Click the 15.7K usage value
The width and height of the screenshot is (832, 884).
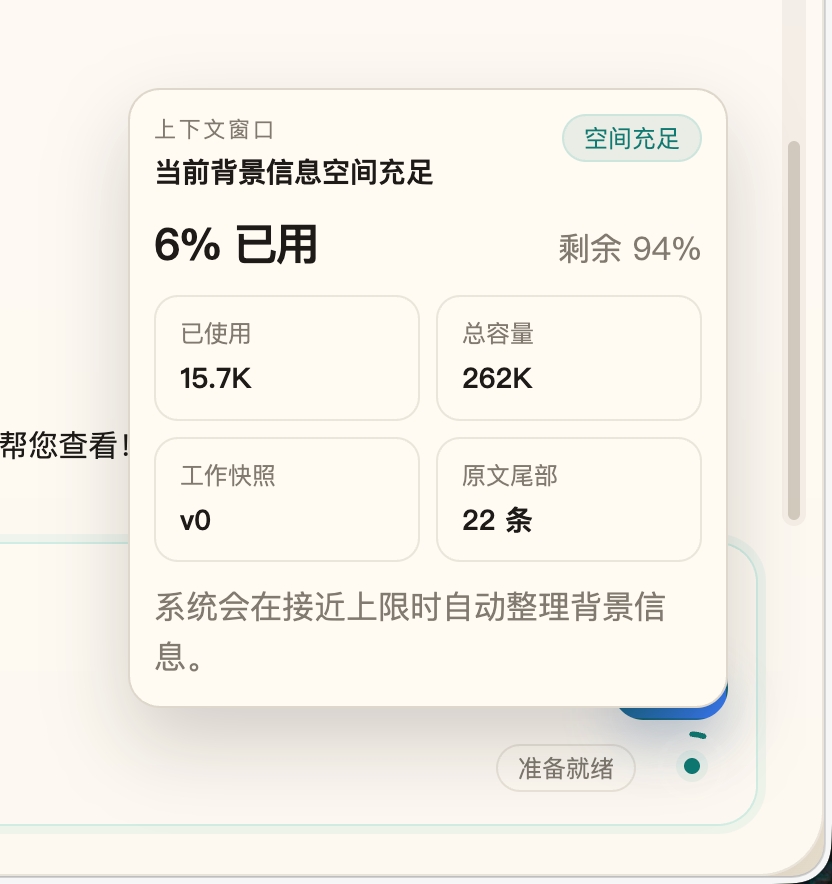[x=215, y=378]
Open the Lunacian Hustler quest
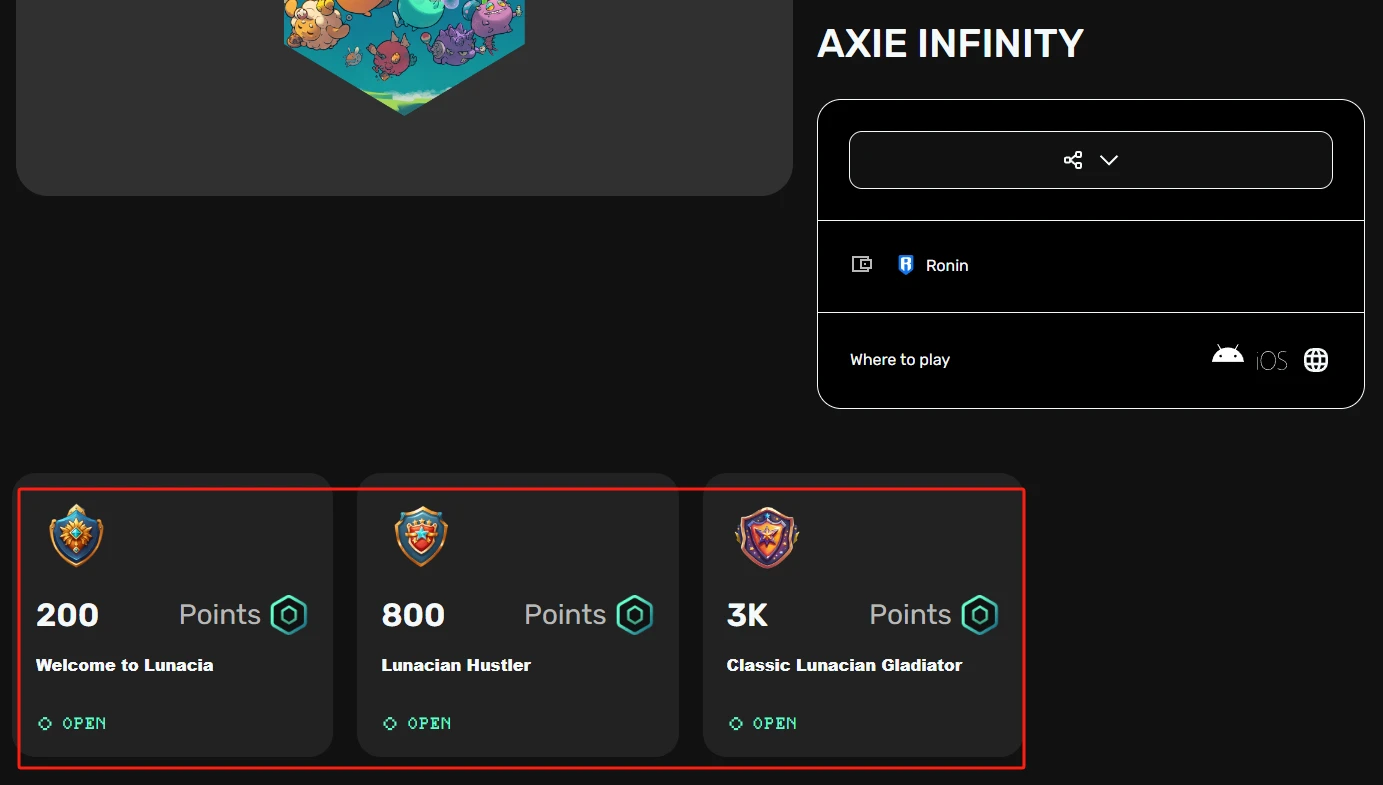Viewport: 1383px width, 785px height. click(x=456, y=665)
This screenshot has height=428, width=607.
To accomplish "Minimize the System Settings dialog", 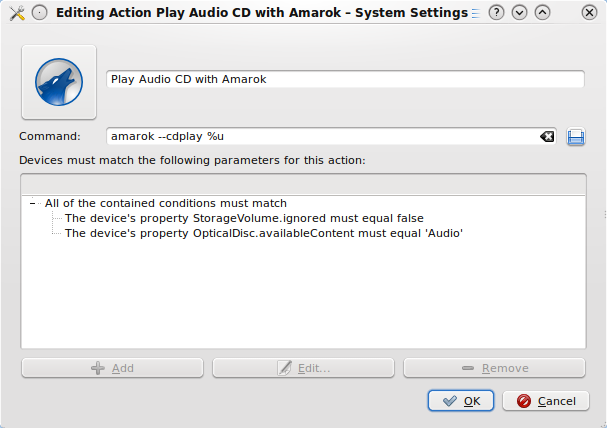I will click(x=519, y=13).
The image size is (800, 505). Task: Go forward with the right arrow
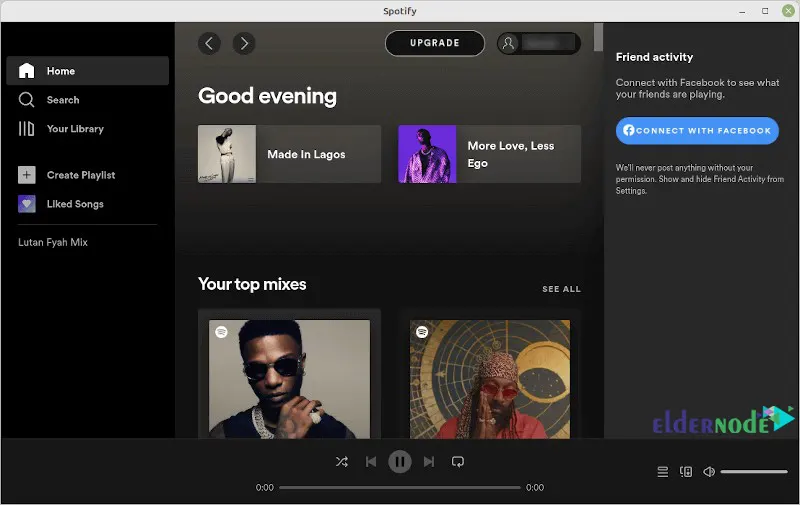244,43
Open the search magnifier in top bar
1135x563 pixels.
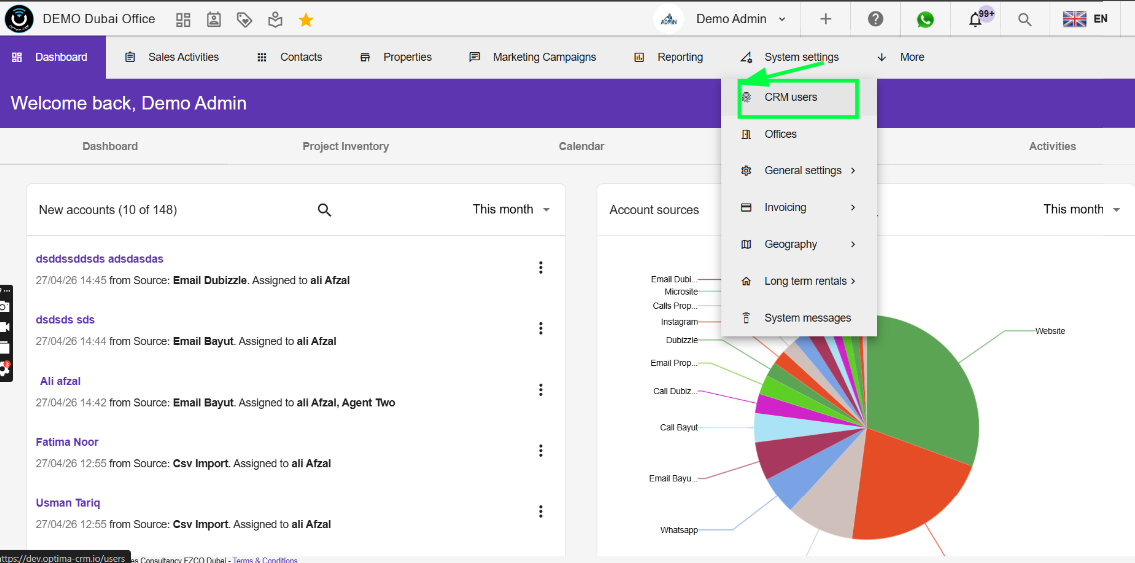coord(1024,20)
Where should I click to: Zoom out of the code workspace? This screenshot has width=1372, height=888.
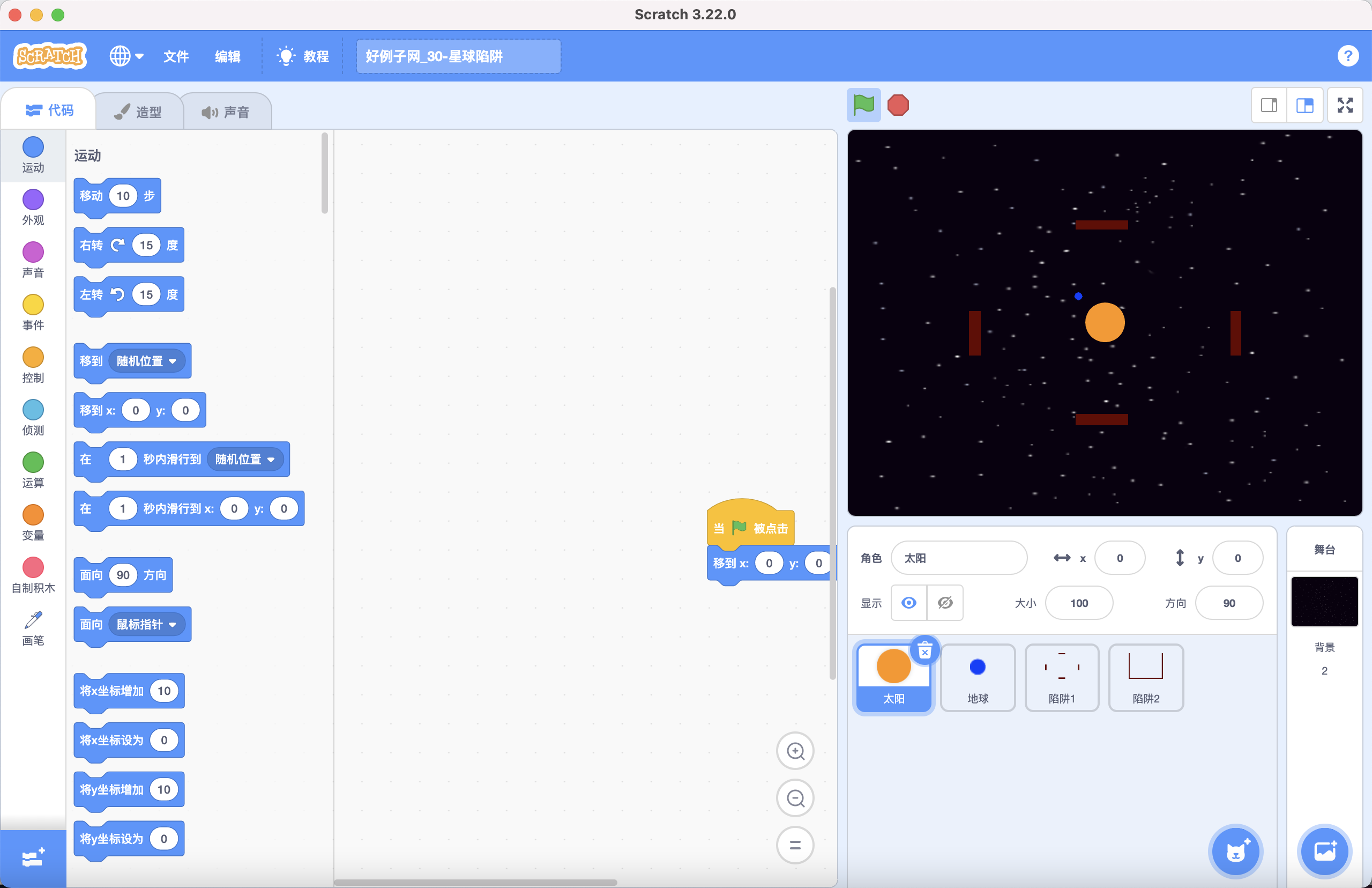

════════════════════

Exercise instructions → When a line of the material holds the string "This", copy that line.

Output below →
This screenshot has height=428, width=607.
Where should I click to: Zoom out of the code workspace? This screenshot has width=1372, height=888.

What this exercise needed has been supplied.